MeToo politique : "Avec les néo-féministes, nous entrons dans un système de vengeance"

Dans une tribune, 285 femmes veulent "écarter les auteurs de violences sexuelles" en politique. Mais attention aux abus lance Lydia Guirous.

MeToo
Les mots-dièse #MeToo ("moi aussi") et #BalanceTonPorc ont contribué à faire entrer la question du harcèlement sexiste dans le débat public en 2017. (BERTRAND GUAY / AFP)

Une tribune parue dans Le Monde appelle à un MeToo en politique afin de sortir les hommes politique, auteurs d’agressions et de violences sexuelles, de la vie politique. En tout, 285 femmes de gauche l’ont signée.

"Cela devient une tradition à la veille des élections présidentielles : Les néo féministes se mobilisent. Parfois nous avons le droit à la lutte contre les inégalités salariale et d’ailleurs Patrick il faut que l’on en discute hein… car d’après elles, étant une femme, je suis nécessairement victime et discriminée ! Sinon, il y a les sujets des quotas. Et pour la saison 2022, américanisation oblige, nous voilà partis pour une interminable session #MeToo".

Un MeToo plus ciblé, dedié au monde politique cette fois-ci non ?

"Oui, on eu MeToo au cinéma, dans le monde médiatique, universitaire et maintenant le voilà qui arrive en politique. Cette tribune est bien de "gôche" car c’est bien connu il n’y a que les femmes de "gôche"qui ont le monopole du féminisme et du combat pour l’émancipation des femmes".

"Pourtant, certaines d'entre-elles n’hésitent jamais à être bras-dessus / bras-dessous avec les islamistes et pratiquent allègrement la politique de l’autruche dès qu’il s’agit de la question de l’islamisme qui piétine et efface pourtant les femmes de l’espace public... va comprendre"

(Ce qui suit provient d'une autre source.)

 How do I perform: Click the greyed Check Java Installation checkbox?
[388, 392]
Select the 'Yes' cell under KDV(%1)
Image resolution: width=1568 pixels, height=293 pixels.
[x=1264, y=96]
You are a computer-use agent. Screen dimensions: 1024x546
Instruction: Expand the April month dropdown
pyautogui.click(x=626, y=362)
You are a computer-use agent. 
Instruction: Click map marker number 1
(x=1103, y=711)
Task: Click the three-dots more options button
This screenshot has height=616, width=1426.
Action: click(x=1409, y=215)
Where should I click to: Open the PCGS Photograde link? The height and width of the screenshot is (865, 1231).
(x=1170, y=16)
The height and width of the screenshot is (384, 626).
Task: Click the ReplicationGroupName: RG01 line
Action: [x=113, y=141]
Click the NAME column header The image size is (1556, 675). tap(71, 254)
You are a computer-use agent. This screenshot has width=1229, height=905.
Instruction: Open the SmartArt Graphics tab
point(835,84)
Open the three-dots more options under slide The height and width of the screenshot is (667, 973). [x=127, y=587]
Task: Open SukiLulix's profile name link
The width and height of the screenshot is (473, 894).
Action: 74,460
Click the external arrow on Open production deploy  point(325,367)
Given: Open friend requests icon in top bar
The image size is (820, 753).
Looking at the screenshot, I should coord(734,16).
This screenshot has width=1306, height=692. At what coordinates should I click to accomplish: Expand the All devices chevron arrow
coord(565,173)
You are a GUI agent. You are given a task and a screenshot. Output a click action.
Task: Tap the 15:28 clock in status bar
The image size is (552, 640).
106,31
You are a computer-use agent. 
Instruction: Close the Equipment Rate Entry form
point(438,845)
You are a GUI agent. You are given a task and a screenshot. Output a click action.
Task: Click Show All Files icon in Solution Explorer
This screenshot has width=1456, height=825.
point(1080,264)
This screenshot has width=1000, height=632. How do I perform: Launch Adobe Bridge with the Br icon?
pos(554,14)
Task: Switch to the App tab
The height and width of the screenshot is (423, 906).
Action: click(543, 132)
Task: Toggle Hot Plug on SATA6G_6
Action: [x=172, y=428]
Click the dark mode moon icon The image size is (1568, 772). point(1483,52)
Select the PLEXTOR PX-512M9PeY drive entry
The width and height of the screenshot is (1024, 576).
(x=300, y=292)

"Ces néo-feministes, comme Sandrine Rousseau, trouvent que le voile peut être "un voile d’embellissement". On a envie de lui répondre "essaie un peu pour voir ce que ça donne". Ou Alice Coffin qui considère qu’il faut être lesbienne pour se préserver des violences conjugales car l’homme serait un agresseur en puissance selon elle".

"Ou encore l’ineffable Caroline de Haas qui pense que l’on peut régler le problème du harcèlement de rue que subissent le femmes dans certains quartiers à très forte présence étrangère par "un élargissement des trottoirs". La même de Haas qui appelait à "solder l’héritage d’Elisabeth Badinter". Quand on est de cette gauche là, on ose tout..."

Mais il existe quand même des comportements scandaleux

"Bien sûr ! Et moi-même j’ai subi des propositions indécentes. On m’a d’ailleurs souvent reproché de ne pas avoir de "protecteur" comme ils disent de ne pas être assez "souple". Et bien sûr, j’en ai subi les conséquences. Mais qu’importe".

"Alors oui, j’ai vu les porcs qu’il fallait balancer. De véritables élevages que l'on retrouve dans tous les partis politiques. Un jeu de pouvoir vieux comme les jeux de cour".

Alors on fait quoi ?

"Bien sur que je condamne ces comportements. La meilleure façon de le faire c’est de refuser. NON c’est NON, qu’importe les conséquences. Et bien sur que je suis scandalisée quand un homme condamné, j’insiste sur jugé et condamné,  pour harcèlement sexuel ou agression sexuelle soit investi comme si de rien n’était… 

C’est intolérable. Mais nous sommes dans un État de droit ! Les néo-feministes ne sont pas des juges ! L’émotion populaire, le tribunal médiatique ou de la rue ne doivent jamais remplacer la justice. Avec les néo-féministes, nous entrons dans un système de vengeance, de destruction, loin, très loin de la justice. C'est une ère d’enfermement sexuel où les hommes sont des coupables et les femmes des victimes.

Et finalement, on peut se demander si, au fond, les protagonistes de cette tribune ne rêvent pas de sonner la fin des hommes en politique.